The `data` folder contains:
- `model_preds`: the predictions of each Transformer model across all 1K test ID and OOD datapoints (in `indist_data_preds.csv` and `ood_data_preds.csv`, respectively)
- `model_weights`: the internals of the 270 Transformer models at 5 training checkpoints (200K, 500K, 600K, 800K, and 1M datapoints seen)
- `transformers_sweep_data_cutoff_vecs.csv`: the hyperparameters (weight decay, number of layers etc) of the trained Transformers models in addition to their ID and OOD accuracies and losses every 1K datapoints seen. `lstms_sweep_data_cutoff_vecs.csv` contains the same information for the trained LSTMs. 
- `transformer_head_properties.csv`: the proportion of ID or OOD datapoints (column names end in `indist` or `ood`) on which a particular model's attention heads are hierarchical (`ambi`), negative-depth detecting, sign-matching etc.
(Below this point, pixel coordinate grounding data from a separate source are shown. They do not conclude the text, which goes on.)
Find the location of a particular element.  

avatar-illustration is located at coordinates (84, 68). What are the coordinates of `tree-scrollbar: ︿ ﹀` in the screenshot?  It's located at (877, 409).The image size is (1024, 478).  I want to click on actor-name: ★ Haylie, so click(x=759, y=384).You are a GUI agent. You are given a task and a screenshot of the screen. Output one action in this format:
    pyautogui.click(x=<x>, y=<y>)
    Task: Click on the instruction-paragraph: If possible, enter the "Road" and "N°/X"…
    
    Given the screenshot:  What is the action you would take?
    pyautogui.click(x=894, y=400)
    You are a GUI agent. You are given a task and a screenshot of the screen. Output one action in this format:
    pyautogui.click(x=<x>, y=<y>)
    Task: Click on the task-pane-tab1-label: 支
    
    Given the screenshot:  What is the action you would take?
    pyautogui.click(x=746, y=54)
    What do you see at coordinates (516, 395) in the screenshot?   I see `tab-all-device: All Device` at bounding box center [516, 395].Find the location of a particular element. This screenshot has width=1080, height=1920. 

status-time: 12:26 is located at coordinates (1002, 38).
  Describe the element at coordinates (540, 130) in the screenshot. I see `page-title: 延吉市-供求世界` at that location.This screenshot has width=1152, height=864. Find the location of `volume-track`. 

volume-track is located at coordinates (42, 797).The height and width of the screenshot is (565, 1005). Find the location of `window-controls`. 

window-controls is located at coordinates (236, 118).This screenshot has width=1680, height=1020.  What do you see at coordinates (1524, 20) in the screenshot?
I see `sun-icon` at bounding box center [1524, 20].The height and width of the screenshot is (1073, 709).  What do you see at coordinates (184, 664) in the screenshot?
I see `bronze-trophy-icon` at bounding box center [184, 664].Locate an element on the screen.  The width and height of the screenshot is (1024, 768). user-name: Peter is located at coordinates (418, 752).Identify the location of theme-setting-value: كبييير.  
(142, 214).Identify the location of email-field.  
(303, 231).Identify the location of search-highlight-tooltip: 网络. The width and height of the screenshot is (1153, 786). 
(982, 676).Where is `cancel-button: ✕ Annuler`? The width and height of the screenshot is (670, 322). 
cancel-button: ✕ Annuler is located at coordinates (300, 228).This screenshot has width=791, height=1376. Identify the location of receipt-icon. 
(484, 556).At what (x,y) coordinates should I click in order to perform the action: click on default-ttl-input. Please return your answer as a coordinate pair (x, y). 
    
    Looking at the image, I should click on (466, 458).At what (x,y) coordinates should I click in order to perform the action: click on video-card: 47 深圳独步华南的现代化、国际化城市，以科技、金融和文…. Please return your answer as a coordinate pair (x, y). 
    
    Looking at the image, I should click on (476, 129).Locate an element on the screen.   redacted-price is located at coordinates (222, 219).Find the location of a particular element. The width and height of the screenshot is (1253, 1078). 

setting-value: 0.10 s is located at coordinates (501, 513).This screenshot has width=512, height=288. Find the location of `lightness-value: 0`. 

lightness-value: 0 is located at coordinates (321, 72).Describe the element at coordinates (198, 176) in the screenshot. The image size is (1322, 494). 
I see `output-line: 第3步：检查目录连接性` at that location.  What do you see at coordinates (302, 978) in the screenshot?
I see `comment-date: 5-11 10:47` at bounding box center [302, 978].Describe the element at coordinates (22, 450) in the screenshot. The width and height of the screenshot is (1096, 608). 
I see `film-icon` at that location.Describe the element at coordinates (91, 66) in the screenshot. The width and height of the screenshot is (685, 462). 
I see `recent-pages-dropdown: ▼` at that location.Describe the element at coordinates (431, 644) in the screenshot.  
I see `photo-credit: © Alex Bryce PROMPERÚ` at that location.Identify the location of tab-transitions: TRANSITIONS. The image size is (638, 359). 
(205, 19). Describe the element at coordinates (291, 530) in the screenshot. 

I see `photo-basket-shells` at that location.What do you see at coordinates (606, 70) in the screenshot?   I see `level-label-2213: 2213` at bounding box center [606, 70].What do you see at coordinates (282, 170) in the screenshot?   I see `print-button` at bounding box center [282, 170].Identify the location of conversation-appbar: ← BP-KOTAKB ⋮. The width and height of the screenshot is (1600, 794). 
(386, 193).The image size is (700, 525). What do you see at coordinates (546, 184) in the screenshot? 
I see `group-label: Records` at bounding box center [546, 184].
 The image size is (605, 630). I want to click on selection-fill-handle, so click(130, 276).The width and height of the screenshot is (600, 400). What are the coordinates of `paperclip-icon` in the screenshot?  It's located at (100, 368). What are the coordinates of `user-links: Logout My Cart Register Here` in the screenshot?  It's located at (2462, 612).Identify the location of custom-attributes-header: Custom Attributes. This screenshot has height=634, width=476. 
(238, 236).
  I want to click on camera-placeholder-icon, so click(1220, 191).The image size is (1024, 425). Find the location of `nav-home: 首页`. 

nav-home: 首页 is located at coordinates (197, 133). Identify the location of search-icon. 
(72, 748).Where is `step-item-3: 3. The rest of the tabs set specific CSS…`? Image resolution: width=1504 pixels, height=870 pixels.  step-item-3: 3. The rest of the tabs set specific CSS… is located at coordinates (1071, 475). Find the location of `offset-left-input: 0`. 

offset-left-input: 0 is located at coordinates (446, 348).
The `analysis` folder produces all figures included in the paper:
- `hyperparams_training_dynamics.ipynb` focuses on the impact of hyperparameters on OOD accuracy and training dynamics.
- `preds_attention_heads.ipynb` focuses on models' predictions ID and OOD, and the differing behavior of models with ID and OOD hierarchical, negative-depth detecting, and sign-matching heads

The `execution` and `utils` folders create the Transformer (and LSTM) models to investigate: 
- `execution/make_datasets` generates the ID train and ID and OOD test data for the models.
- `utils/model.py` along with `utils/minGPT` establishes the architecture of the models.
- `execution/train.py` trains the models and tracks the resulting data and weights.
- The other files help with these primary functions, and they set up dataframes for downstream analysis and plotting.